* Begin PAGE *
Holy Heathens and the Old Green Man is an album by Waterson–Carthy.

There is more instrumental accompaniment on this collection than on any previous Waterson–Carthy album. Tracks 13 and 16 could even be mistaken for the work of Brass Monkey. Despite the title, almost all the songs have a Christian flavour. "Diadem" has phrases which suggest that the figure being adored is some kind of "Green Man" rather than Christ. They have mostly avoided familiar carols, and even where the words as well-known, they have selected unfamiliar tunes. Running time 59 minutes 47 seconds. The album was recorded and released on the Topic Records label in 2006.

Track listing 

"New Year Carol – Residue" (Traditional) (2:57)
The meaning of the title "Residue" is unknown: the traditional song is titled "Levy-Dew", and this variant may be a mondegreen .
"Sugar Wassail" (Traditional) (2:12)
From the collection of Rev. John Broadwood.
"St George" (John Kirkpatrick) (2:50)
Kirkpatrick's song is similar to words in the Mummer's Play
"May Song" (Traditional) (2:44)
From Fred Hamer's collection, combining the "Night Song" and the "Day Song" into one.
"Christ Made a Trance" (Traditional) (2:32)
* End PAGE *
* Begin DATA PROVIDED *
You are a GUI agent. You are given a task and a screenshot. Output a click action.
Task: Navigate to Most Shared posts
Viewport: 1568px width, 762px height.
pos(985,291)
* End DATA PROVIDED *
## INSTRUCTION
Carry on the article about the album Holy Heathens and the Old Green Man, starting right after its final line.

## WRITTEN REPLY
Solo from Martin Carthy. A grim Passiontide vision of Christ's pain
"When Jesus Wept The Falling Tear" (W Billings) (2:24)
Sung as a round. (William Billings (1746 - 1800, Boston) is regarded as the first American choral composer.)
"Cherry Tree Carol" (Traditional) (4:20)
A song for Epiphany.
"Reaphook and Sickle" (Traditional) (2:48)
A song for the end of harvest
"Jack Frost" (Mike Waterson) (4:33)
Eliza sings lead. A description of a frosty scene
"While Shepherds Watched Their Flocks" (Words: Nahum Tate / Tune: Traditional) (5:17)
Sung to one of the many traditional tunes found in Yorkshire - this version was collected from the singing of Walter Pardon.
"On Christmas Day It Happened So" (Traditional) (2:43)
From Hamer's "Garners Gay". Sung by Tim van Eyken. A ploughman is punished for ploughing on Christmas Day.
"Time to Remember the Poor" (Words: John Fielding / Music: H. T. Dyring) (4:40)
A poetic plea for charity.
"Jacobstowe Wassail" (Traditional) (2:50)
A Wassail song from the Devon village of Jacobstowe, from the Baring-Gould collection.
"Awake Awake" (Traditional) (4:06)
Not the same song as the one by Steelye Span.
"Diadem" (Traditional) (3:28)
From Yorkshire. Christ portrayed as a king.
"Jolly Old Hawk" (Traditional) (2:51)
A Somerset carol from The Twelve Days of Christmas family of songs.
"Gloryland (Baptist hymn)" (Sankey) (3:40)
A flowing, soaring description of heaven.

Musicians 

Norma Waterson (vocals, triangle)
Eliza Carthy (vocals, fiddle, mandolin)
Martin Carthy (vocals, guitar)
Tim Van Eyken (vocals, melodeons)

also for "The Devil's Interval":
Jim Causley (vocals)
Emily Portman (vocals)
Lauren McCormick (vocals)

also:
Martin Brinsford (percussion) (on 4,8,13 and 16)
Alice Kinloch (trombone, tuba) (on 4,8,11,13 and 16)
James Killingsworth (bass, cello) (on 4, and 13)
Tom Allan (trumpets) (on 4,8,11,13 and 16)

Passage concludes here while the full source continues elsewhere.